Targeting DNAJC19 overcomes tumor growth and metastasis in NSCLC by regulating AKT1 signaling.

Abstract

e15024 Background: Some driver oncogenes are still unknown in non-small cell lung cancer (NSCLC). DNAJC19, known as a major component of the translocation machinery of mitochondrial membranes, is a disease-associated protein. Herein, we reported the role of DNAJC19 in NSCLC cell growth and metastasis. Methods: Immunohistochemistry (IHC) was performed to investigate DNAJC19 expression in NSCLC clinical samples.
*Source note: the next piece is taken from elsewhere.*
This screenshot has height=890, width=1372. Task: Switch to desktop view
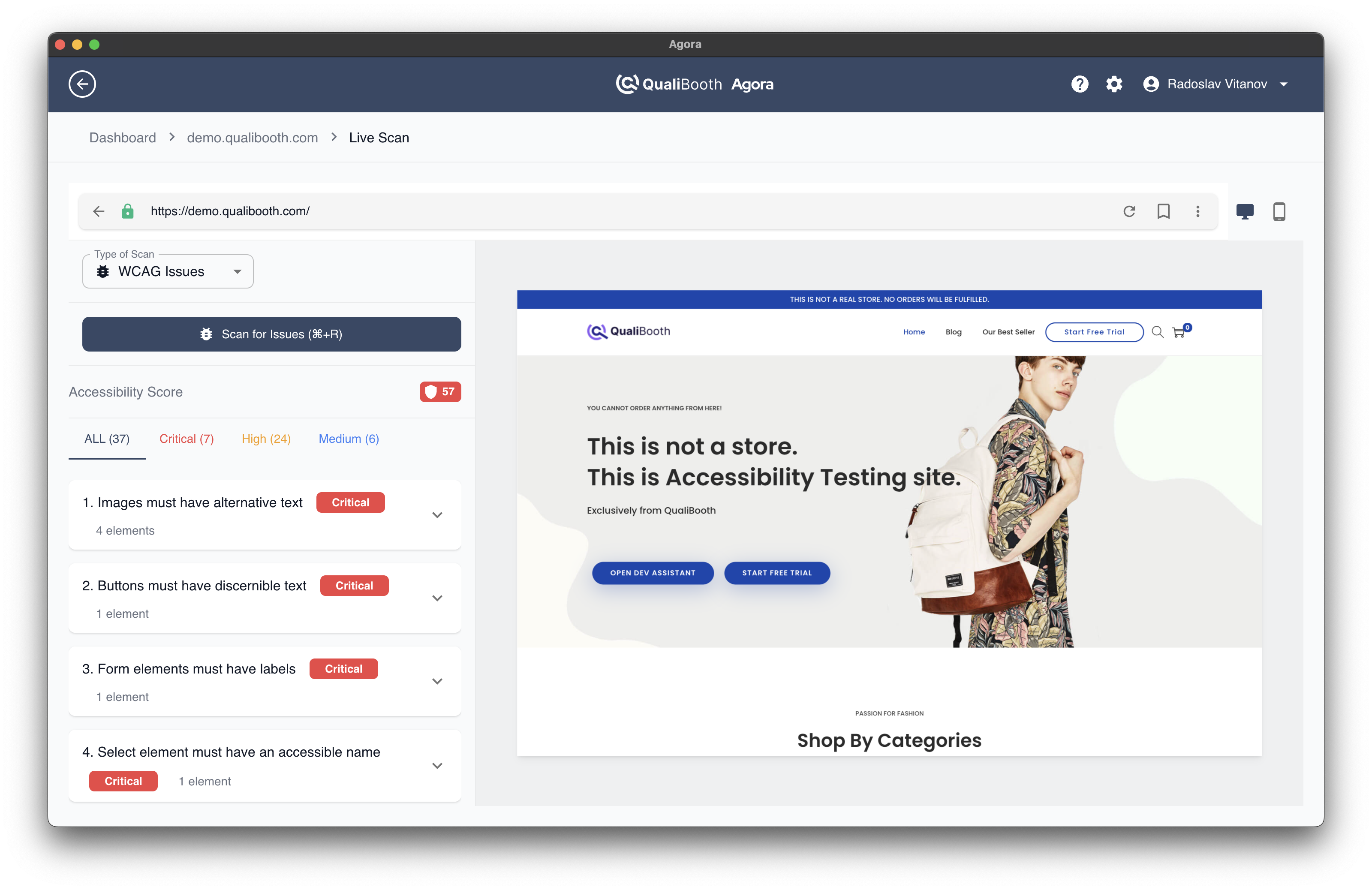click(1245, 211)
For knockdown or overexpression assays in A549 or NCI-H1299 lung cancer cells, lentiviral vectors were used. After assessment of cell functions, DNAJC19-knockdown A549 cells were further applied to establish mice xenograft and metastasis tumor models. STRING database, western, PCR, immunoprecipitation and IHC were performed for the mechanistic study. Results: Expression of DNAJC19 was higher in tumors than non-cancerous adjacent tissues. Survival analysis found that low DNAJC19 levels were correlated with increased progression-free survival rate. ShRNA-mediated knockdown of DNAJC19 markedly inhibited cell growth, viability, migration and invasion. Moreover, RNA-seq analysis explored that PI3K/AKT signaling pathway was involved in molecular events when A549 cells treated with shDNAJC19. And then DNAJC19 knockdown also decreased AKT1 expression in A549 cells. In addition, cellular functions were greatly rescued in DNAJC19-knockdown A549 cells by exotic overexpression of AKT1. Furthermore, tumor xenograft growth and metastasis were markedly repressed in the shDNAJC19 group than control group. As expected, DNAJC19 and AKT1 expression levels in xenograft mice samples were also lower in the shDNAJC19 group than in the shCtrl group. Conclusions: DNAJC19 greatly promotes NSCLC cell growth and metastasis via regulating AKT1 signaling, providing a novel therapeutic target for NSCLC patients.